Some old-fashioned sex-segregated schools, however, especially if
they're designed to instill traditional gender roles, produce no
significant educational advantage for girls.
And
how about elite private girls' schools? Aren't their achievements
merely the predictable pay-off for the children of wealth and
culture? Well, perhaps not, because ne study uncovered similar
benefits at an all-girl public school in Philadelphia where 90 per
cent of the students are black. Some findings are indisputable: most
girls are happier in an all-female environment. Boys prefer the
co-ed model. Why? It seems if boys can't bully and harass the girls
--- because the girls have been whisked away to a safer environment
--- they'll simply turn on each other. (Will SOMEBODY please start
changing the boy culture?)
No
wonder that girls in a school without boys are more confident, freer
in their behaviour, more interested in math and science, and tend to
base their self-worth on their intelligence and achievement. In
co-ed schools, by sad contrast, the single best predictor of a
girl's self-worth is her physical appearance. One study points out
that girls' confidence tumbles dramatically if they're moved from a
separate to a co-ed school. Another researcher says that co-ed
schools "wash away" girls' self-worth with every football
and basketball game, in a culture which "celebrates male
dominance".
Rummage
through all the contradictory findings in the AAUW report and,
despite everything, a picture of a really good school begins to
emerge out of the fog. It's small. It feels like a community. All
the teachers take responsibility for every student's learning.

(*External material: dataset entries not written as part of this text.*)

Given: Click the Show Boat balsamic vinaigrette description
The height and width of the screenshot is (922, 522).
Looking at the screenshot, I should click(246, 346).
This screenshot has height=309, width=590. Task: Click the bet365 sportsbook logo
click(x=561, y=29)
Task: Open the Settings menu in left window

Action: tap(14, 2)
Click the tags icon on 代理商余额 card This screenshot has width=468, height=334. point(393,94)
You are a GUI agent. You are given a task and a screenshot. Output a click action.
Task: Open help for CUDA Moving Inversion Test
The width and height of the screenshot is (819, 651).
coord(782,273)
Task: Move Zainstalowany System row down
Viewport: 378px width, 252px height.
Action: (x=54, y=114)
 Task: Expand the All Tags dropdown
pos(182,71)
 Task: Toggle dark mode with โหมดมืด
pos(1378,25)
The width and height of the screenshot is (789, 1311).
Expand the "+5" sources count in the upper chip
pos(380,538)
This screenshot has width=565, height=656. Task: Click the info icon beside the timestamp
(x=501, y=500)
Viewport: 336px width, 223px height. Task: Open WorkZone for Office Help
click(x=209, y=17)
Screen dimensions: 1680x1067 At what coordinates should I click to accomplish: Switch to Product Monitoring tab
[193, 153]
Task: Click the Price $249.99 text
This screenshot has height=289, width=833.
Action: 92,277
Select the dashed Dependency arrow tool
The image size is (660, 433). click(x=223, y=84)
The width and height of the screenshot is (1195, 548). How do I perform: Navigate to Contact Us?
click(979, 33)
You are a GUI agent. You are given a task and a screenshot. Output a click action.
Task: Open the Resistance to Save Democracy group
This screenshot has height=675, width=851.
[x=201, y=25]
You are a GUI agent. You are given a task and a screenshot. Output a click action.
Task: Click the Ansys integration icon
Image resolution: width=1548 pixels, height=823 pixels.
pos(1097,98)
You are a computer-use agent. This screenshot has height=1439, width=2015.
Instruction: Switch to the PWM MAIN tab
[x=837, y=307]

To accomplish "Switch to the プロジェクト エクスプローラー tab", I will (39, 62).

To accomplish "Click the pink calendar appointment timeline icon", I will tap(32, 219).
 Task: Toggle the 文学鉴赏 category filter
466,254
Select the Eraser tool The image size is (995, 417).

Expectations are high; the teachers focus on a core curriculum that
includes the arts. Co-ed or not, this school's students flourish
because the staff is specially trained to understand and dismantle
gender stereotypes and discrimination in all its forms.
No, you didn't see that in the news.
And
here's a prediction: one headline you'll never see, even though it's
a truth well-documented in the report:
"Best Schools For Girls and Boys Have Feminist
Values".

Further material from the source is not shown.